On 26 May and 26 June 2015, the people of Burundi will vote in legislative and presidential elections.
“I am concerned about the growing tensions in the country and reports that violence ahead of the elections may escalate which could lead to the commission of serious crimes falling within the jurisdiction of the International Criminal Court (“ICC” or “Court”),” prosecutor Fatou Bensouda said in a statement.
Burundi has been a State Party of the ICC since 2004.
The ICC was established to try those accused of committing the most serious crimes of concern to the international community, namely crimes against humanity, war crimes and genocide when the state(s) concerned fail to do so.
As witnessed in Kenya and Côte d’Ivoire, electoral competition, when gone astray, can trigger large-scale crimes falling under the jurisdiction of the ICC.
“In such instances, my Office will not hesitate to open investigations in accordance with the criteria set by the Rome Statute,” she added.
She warned that any person who incites or engages in acts of mass violence including by ordering, requesting, encouraging or contributing in any other manner to the commission of crimes within ICC’s jurisdiction is liable to prosecution before the Court.
The primary responsibility to investigate and prosecute perpetrators of mass crimes falls, in the first instance, on the national authorities.
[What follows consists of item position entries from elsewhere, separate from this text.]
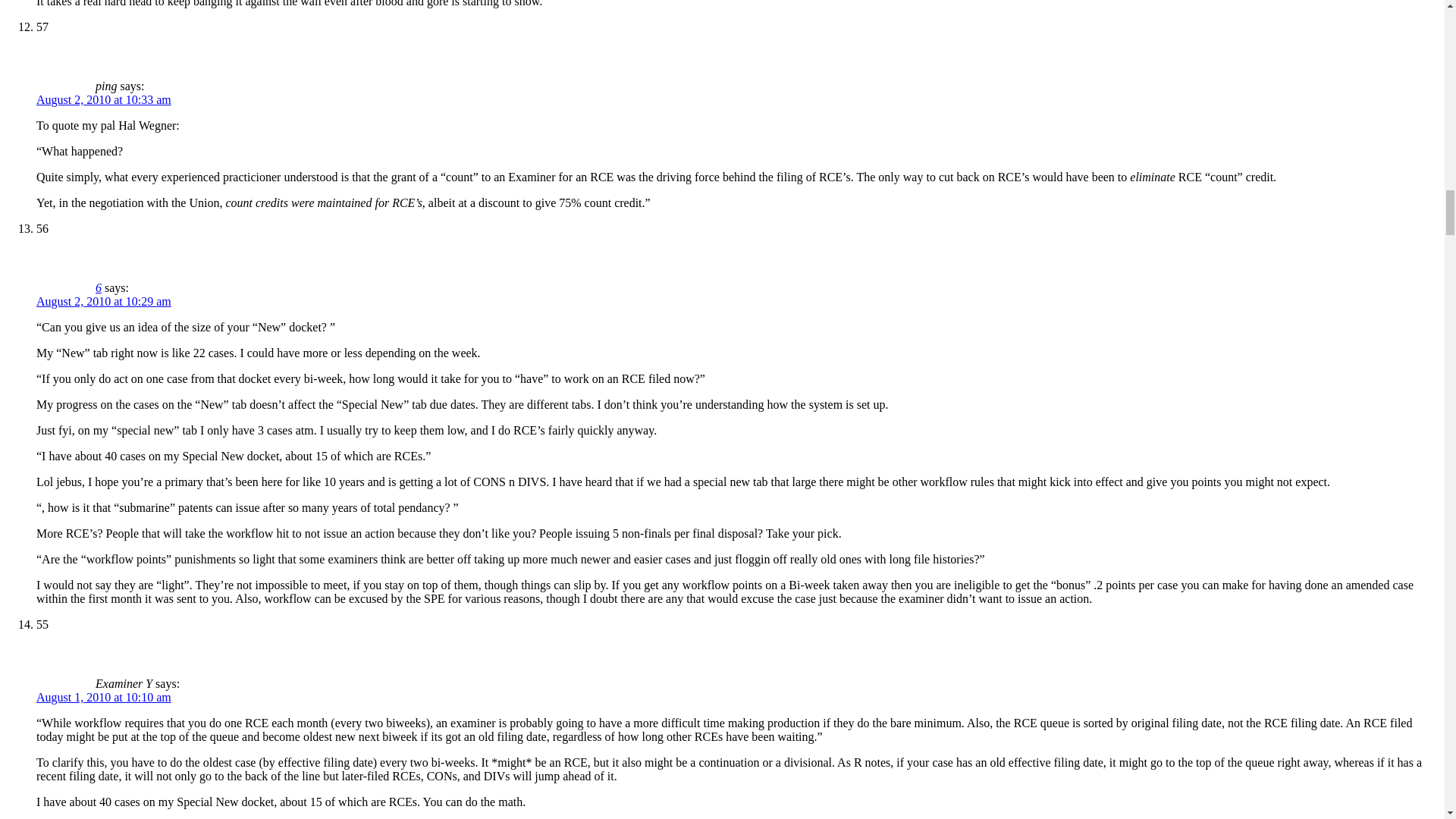
August 2, 2010 at 10:33 am (103, 99)
August 2, 2010 at 10:29 am (103, 300)
August 1, 2010 at 10:10 am (103, 697)
Given the description of an element on the screen output the (x, y) to click on. 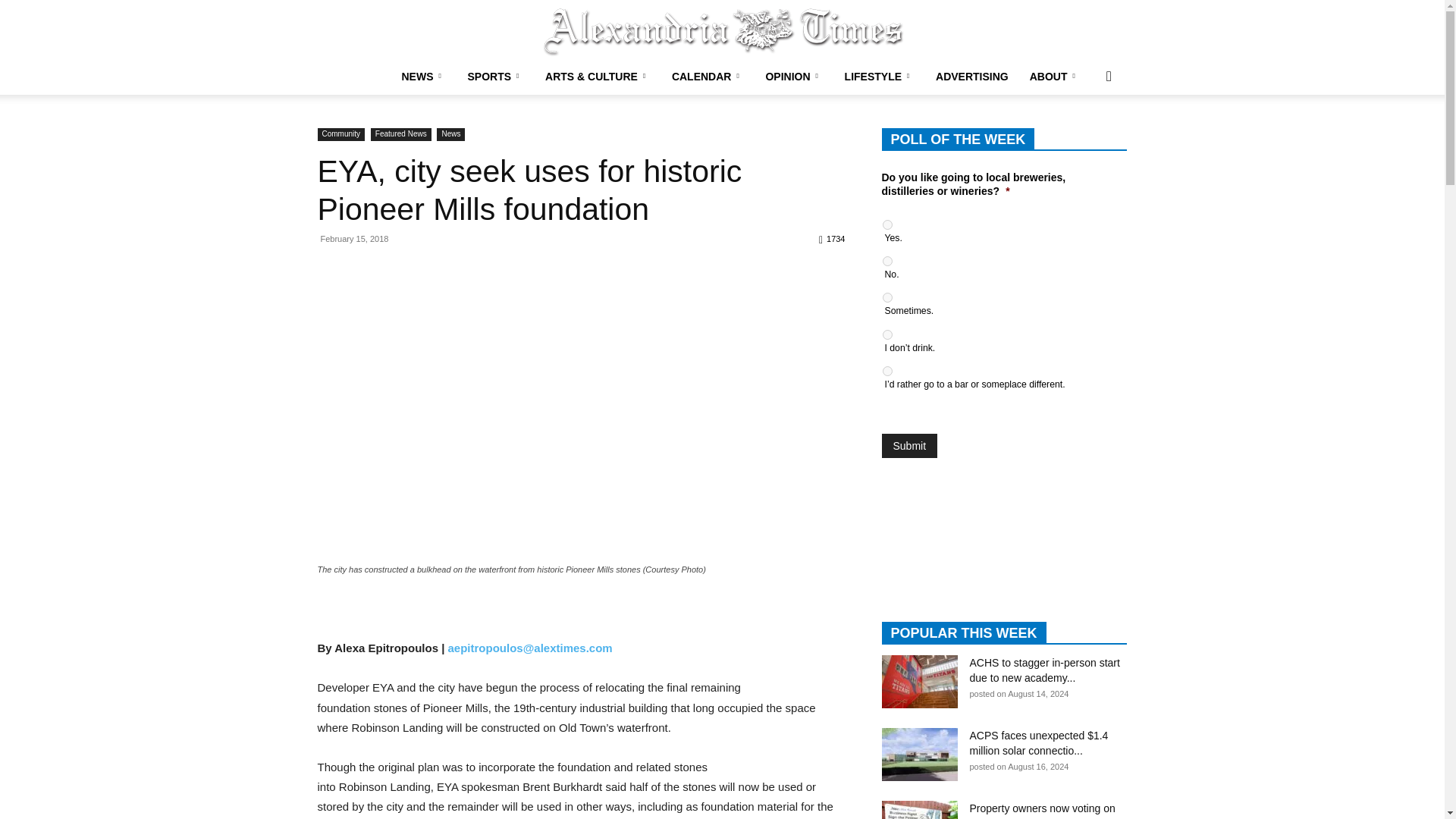
Share by email (419, 617)
gpoll16688ac5e (887, 297)
Share on Facebook (338, 617)
gpoll17f78fa0c (887, 261)
EYA, city seek uses for historic Pioneer Mills foundation (529, 189)
Share on Twitter (379, 617)
gpoll1c49897e3 (887, 334)
Alexandria Times (722, 29)
gpoll14150f183 (887, 370)
Submit (908, 445)
Given the description of an element on the screen output the (x, y) to click on. 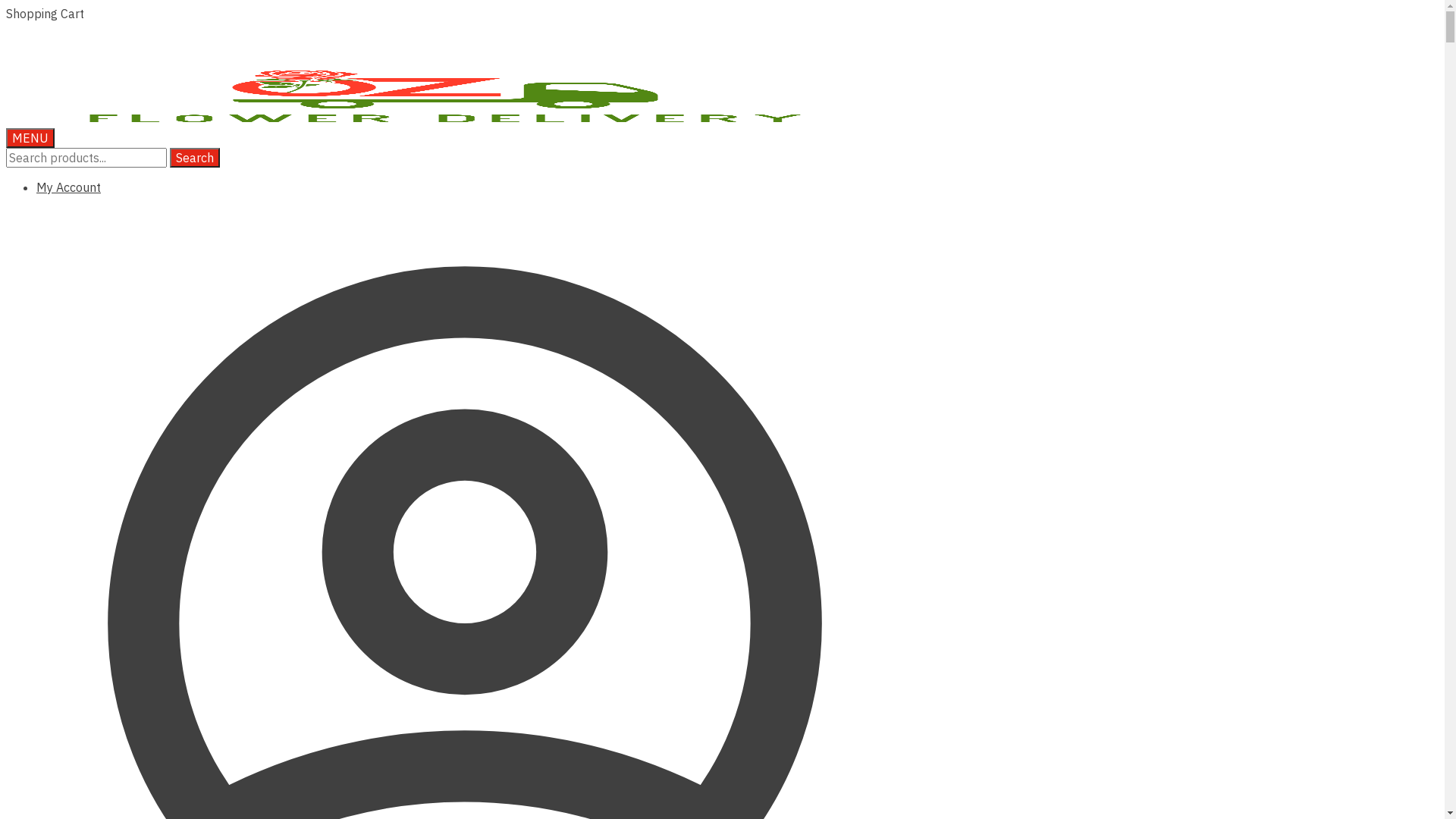
Search Element type: text (194, 157)
MENU Element type: text (30, 137)
Skip to navigation Element type: text (5, 5)
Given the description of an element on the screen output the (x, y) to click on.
“That failing, however, no one should doubt my resolve to investigate and prosecute individuals responsible for committing crimes under ICC jurisdiction.”
Electoral violence is by no means inevitable.
The recent elections in Nigeria have shown how commitment to peaceful elections by the electoral candidates can prevent mass violence.
Political leaders in Burundi are equally responsible for ensuring the peaceful conduct of elections and that their supporters refrain from violence – before, during and after the elections, Bensouda continued.
“My Office, in accordance with its mandate under the Rome Statute, will be closely following developments in Burundi in the weeks to come and record any instance of incitement or resort to violence.”
The Office of the Prosecutor of the ICC conducts independent and impartial investigations and prosecution of the crimes of genocide, crimes against humanity and war crimes.
The Office of the Prosecutor has opened investigations in: Uganda; Democratic Republic of the Congo; Darfur, Sudan; Central African Republic; Kenya; Libya; Côte d’Ivoire and Mali.
The Office is also conducting preliminary examinations relating to the situations in Afghanistan, Colombia, Georgia, Guinea, Honduras, Iraq, Nigeria, Ukraine and Palestine.